— EXERCISE TASK —
Give everything from the line with "Click the Dourbies location marker dot" down to the line with "Enable Automatically combine rules checkbox" as a Markdown table with the columns No. and Line, numbering each row and skipping blank lines.

— SUPPLIED MATERIAL —
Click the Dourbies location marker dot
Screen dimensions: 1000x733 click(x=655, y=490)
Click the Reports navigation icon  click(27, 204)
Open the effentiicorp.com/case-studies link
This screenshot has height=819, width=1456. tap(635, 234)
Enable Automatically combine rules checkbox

...

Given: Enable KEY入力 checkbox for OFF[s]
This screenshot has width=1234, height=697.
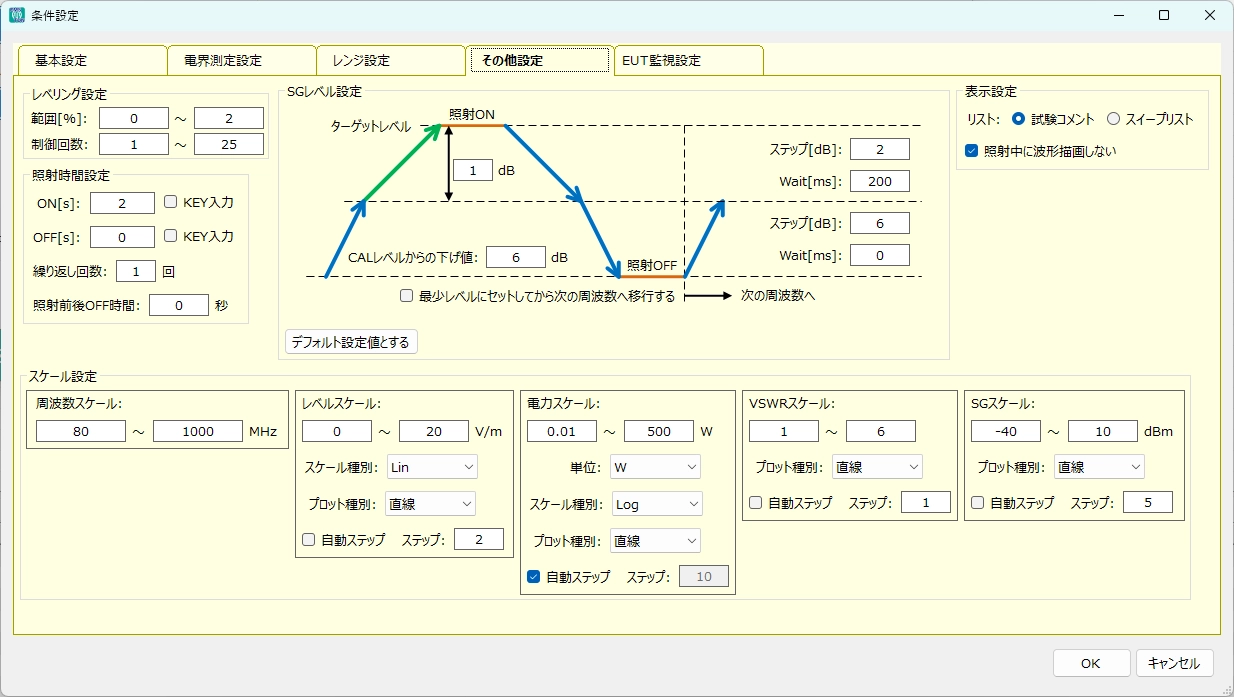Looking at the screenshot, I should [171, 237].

— PROBLEM SOLUTION —
| No. | Line |
|---|---|
| 1 | Click the Dourbies location marker dot |
| 2 | Screen dimensions: 1000x733 click(x=655, y=490) |
| 3 | Click the Reports navigation icon  click(27, 204) |
| 4 | Open the effentiicorp.com/case-studies link |
| 5 | This screenshot has height=819, width=1456. tap(635, 234) |
| 6 | Enable Automatically combine rules checkbox |